Using the records below, reproduce exactly the lines from the one containing "Image resolution: width=1280" through the end, and nothing more; skip the images.

Screenshot grounding data

━━━━━━━━

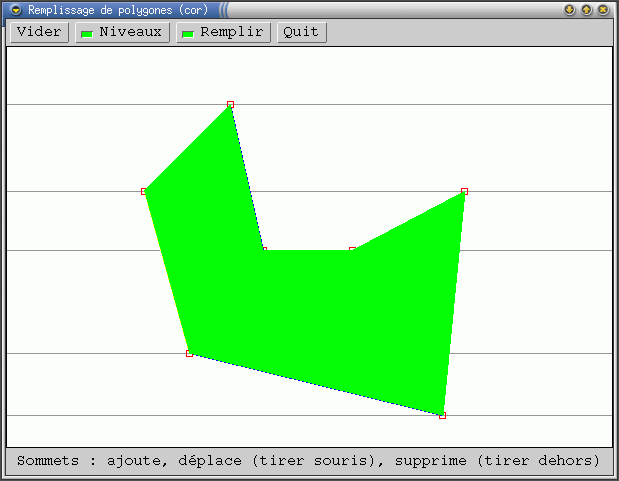Toggle the Niveaux option
Viewport: 619px width, 481px height.
121,32
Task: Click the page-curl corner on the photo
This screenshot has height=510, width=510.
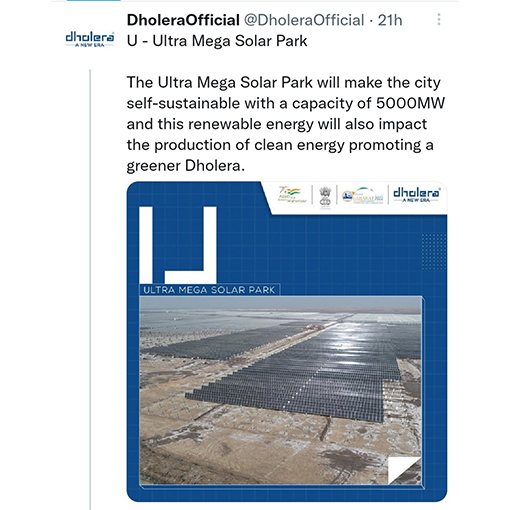Action: click(x=405, y=470)
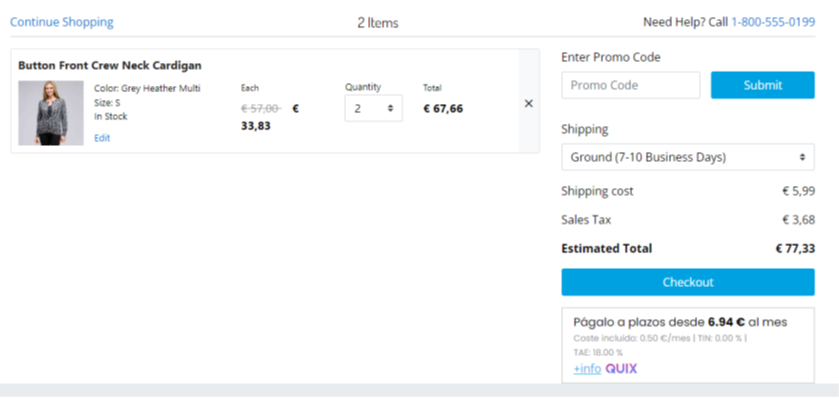The height and width of the screenshot is (398, 839).
Task: Click the Quantity stepper arrows
Action: point(391,108)
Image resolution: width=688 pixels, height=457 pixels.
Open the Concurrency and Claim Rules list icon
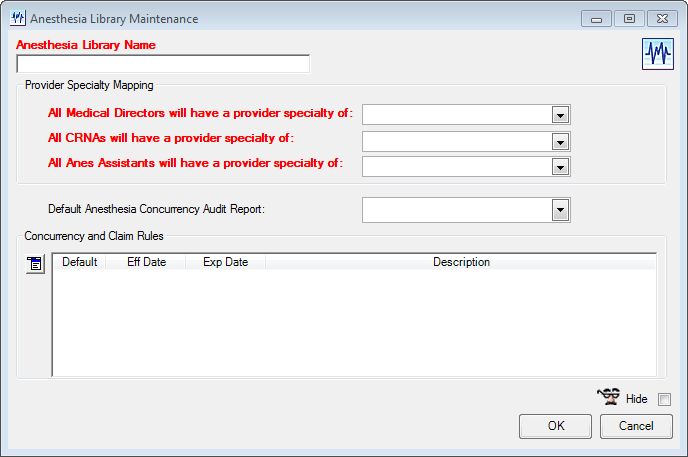35,264
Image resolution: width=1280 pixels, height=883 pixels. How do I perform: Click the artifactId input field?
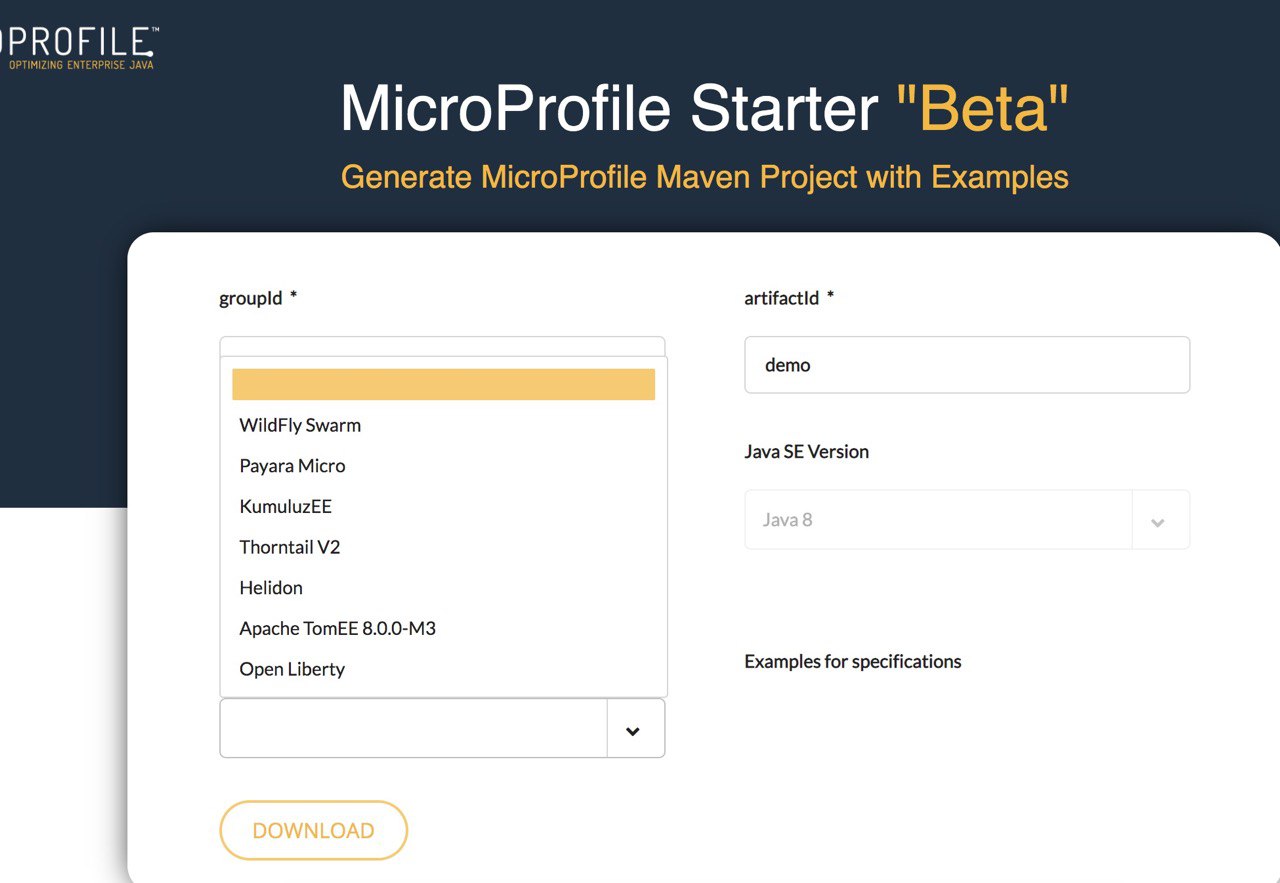pos(967,365)
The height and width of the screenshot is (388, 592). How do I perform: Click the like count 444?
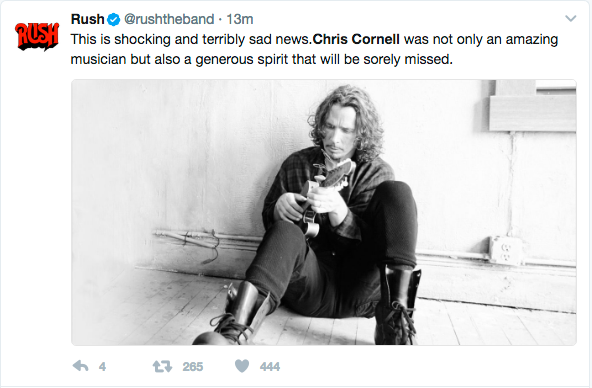[x=270, y=366]
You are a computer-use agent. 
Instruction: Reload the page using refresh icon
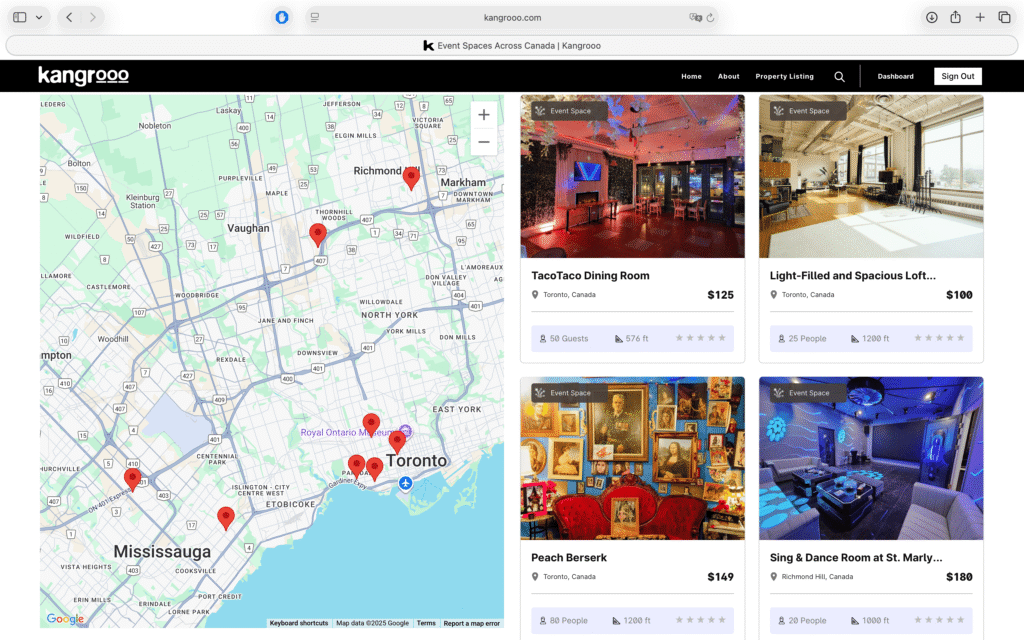coord(711,17)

━━━━━━━━

Response
Image resolution: width=1280 pixels, height=883 pixels. How do I perform: Click the artifactId input field?
pos(967,365)
The height and width of the screenshot is (388, 592). How do I perform: Click the like count 444?
[x=270, y=366]
You are a computer-use agent. 
Instruction: Reload the page using refresh icon
coord(711,17)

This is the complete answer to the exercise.